BRIEF DESCRIPTION OF THE DRAWINGS
[0023] The present invention will be more apparent to those skilled
in the art upon referring to the accompanying drawings, in
which:
[0024] FIG. 1 is a schematic diagram of an X-ray system in
accordance with one embodiment of the present invention;
[0025] FIG. 2 is a schematic diagram showing configuration of a
remote controller according to an embodiment of the present
invention;
[0026] FIG. 3 is a diagram showing how to determine an upward
orientation of the remote controller according to an embodiment of
the present invention;
[0027] FIG. 4 is a diagram showing how to determine a downward
orientation of the remote controller according to an embodiment of
the present invention; and
[0028] FIG. 5 is a diagram showing how to determine a horizontal
direction of the remote controller according to an embodiment of
the present invention.
DESCRIPTION OF THE PREFERRED EMBODIMENTS
[0029] The present invention is detailed in terms of specific
embodiments as the following, but the present invention is not
limited to these embodiments. Although the following embodiments
are illustrated by using a remote controller to control an X-ray
system, persons skilled in the art could understand that the remote
controller or remote control system of the present invention may be
applied to any system which requires position and orientation
adjustment by means of remote control.
[0030] FIG. 1 is a schematic diagram of an X-ray system in
accordance with one embodiment of the present invention.

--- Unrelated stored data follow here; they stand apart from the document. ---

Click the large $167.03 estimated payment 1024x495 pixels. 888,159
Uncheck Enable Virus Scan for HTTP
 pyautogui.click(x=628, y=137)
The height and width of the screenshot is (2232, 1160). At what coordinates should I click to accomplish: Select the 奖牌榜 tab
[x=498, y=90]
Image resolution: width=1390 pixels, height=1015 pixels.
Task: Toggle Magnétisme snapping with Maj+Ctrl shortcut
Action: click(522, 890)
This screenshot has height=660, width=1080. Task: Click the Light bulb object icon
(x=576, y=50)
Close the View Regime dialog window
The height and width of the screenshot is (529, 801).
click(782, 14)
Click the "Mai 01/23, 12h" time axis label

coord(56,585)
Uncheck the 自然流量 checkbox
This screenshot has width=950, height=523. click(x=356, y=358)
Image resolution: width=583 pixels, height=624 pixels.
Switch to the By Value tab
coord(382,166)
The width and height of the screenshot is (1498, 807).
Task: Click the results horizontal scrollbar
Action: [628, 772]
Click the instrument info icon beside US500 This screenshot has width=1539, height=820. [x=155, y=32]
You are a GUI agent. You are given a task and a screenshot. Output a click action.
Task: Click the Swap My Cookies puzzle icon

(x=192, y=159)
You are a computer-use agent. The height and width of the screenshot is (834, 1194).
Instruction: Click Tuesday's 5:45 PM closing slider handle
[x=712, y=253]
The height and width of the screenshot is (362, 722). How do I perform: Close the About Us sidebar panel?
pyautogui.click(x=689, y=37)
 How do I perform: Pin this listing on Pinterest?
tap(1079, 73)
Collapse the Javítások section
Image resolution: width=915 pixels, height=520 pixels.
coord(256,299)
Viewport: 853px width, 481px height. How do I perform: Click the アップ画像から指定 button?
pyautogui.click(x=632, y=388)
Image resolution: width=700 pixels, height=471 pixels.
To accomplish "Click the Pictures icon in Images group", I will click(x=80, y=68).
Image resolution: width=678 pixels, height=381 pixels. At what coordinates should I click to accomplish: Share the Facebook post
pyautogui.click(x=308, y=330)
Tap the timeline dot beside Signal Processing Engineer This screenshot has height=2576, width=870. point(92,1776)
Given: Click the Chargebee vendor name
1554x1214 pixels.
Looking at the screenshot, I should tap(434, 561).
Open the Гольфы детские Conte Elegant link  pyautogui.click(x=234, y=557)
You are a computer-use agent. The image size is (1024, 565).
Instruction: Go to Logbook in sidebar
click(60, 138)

As shown
in FIG. 1, the X-ray system in this embodiment includes an X-ray
generator 1, such as a bulb tube, a bulb tube hanger 2 for
suspending the bulb tube and adjusting the position thereof, a
sickbed 3, a wall stand detector 4 for detecting an X-ray that has
passed through an inspected object, and a post 5 for supporting the
wall stand detector 4. FIG. 1 also shows a remote controller 6
handheld by the operator. The remote controller wirelessly
communicates with various controlled members of the X-ray system
for remote control. In addition, the X-ray system generally further
includes a sickbed detector (not shown) underneath the sickbed 3.
In the system shown in FIG. 1, by virtue of the remote controller
6, the operator can remotely control the bulb tube hanger 2 to
initiate up and down, left and right, back and forth movement or
rotation, remotely control the wall stand detector 4 or the post 5
to enable the wall stand detector 4 to move up and down or tilt
upward or downward along the post, remotely control the sickbed 3
to move it left and right, and also can conduct remote control to
increase or decrease the window view of the collimator of the bulb
tube, or to increase or decrease the distance between the X-ray
bulb tube and the sickbed detector, or the like.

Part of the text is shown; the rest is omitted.